The NDP focused on a number of key issues during the legislative session. Opposition members asked for investments in healthcare and long-term care, and they wanted a fully funded plan for teachers and students to return to classrooms in a safe manner in the fall. Doyle Vermette, the NDP MLA for Cumberland, presented a bill to develop a provincial suicide prevention strategy, but it was voted down by the government in the legislature.
Meili said the NDP wants to see students return to school in the fall, but it did not feel the government’s plan for the re-opening of schools was sufficient.
“We want it to happen, but we also want it to happen safely,” he emphasized. “We know we've seen in other places in the world where the reintroduction of school has resulted in an increased transmission of cases. So that's something people want to be very, very careful about. What we've seen from the government is a sort of one size fits all plan that's based on the best-case scenario, on the numbers continuing as they are.”

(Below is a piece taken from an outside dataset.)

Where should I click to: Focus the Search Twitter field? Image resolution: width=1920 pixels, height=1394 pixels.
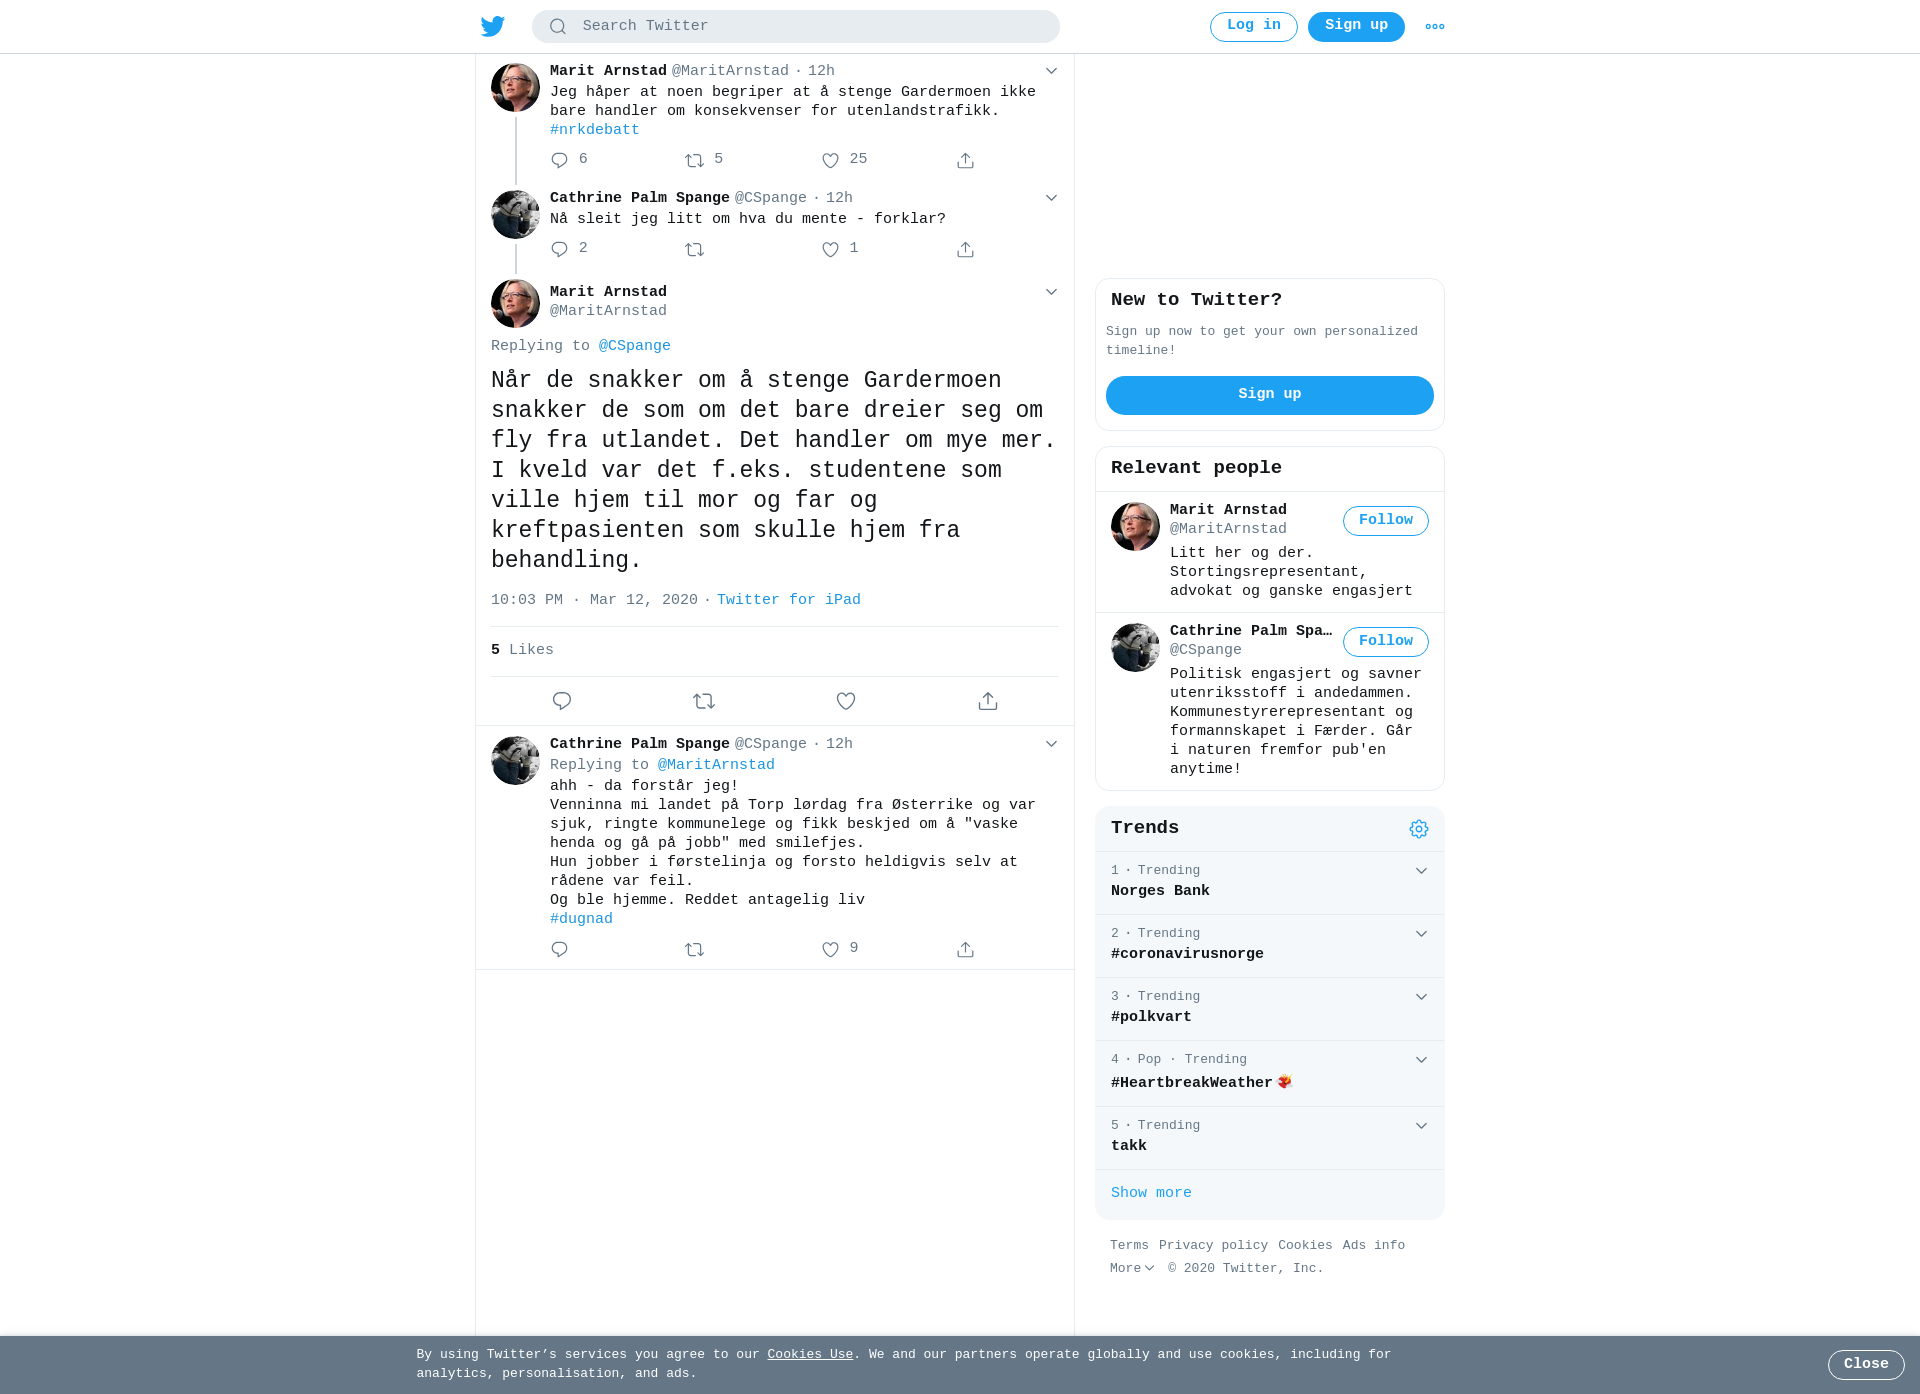coord(796,27)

He noted that other governments, for example in Alberta and Manitoba, have developed multiple scenarios for the return to schools.
“I think it's important to have that kind of realistic set of different options so that depending on how things are going we can have the right plan in place to keep kids safe and keep making sure that they're getting an education at the same time,” he said. “Whatever the strategy is, whether it's simply the increased cleaning and methods that the government has described thus far or something more serious, it's going to have added work and added cost involved and the thing that was also missing from this budget was any dedicated funding to that plan.”
The NDP welcomed the additional spending on infrastructure that was announced in the budget, but felt it is only a start to address the infrastructure deficit. The opposition is also concerned that the government is not doing enough to ensure contracts are awarded to Saskatchewan companies to benefit local workers.
Meili said the upcoming provincial election will certainly present some challenges to parties, because public health restrictions are still in place to reduce the risk of COVID-19 infection.
“For us it does mean being creative and innovative and changing how we door knock, changing how we reach out to members of the public and share a message using likely more digital ways of communicating,” he mentioned. “So there's going to be some difference in how we're reaching and of course our message has to be very clear. We have a plan to get us through this time and to build a recovery that puts people first. That's what Saskatchewan people need, that's what they were looking for, with this budget it wasn't there, and that's what we're going to be presenting.”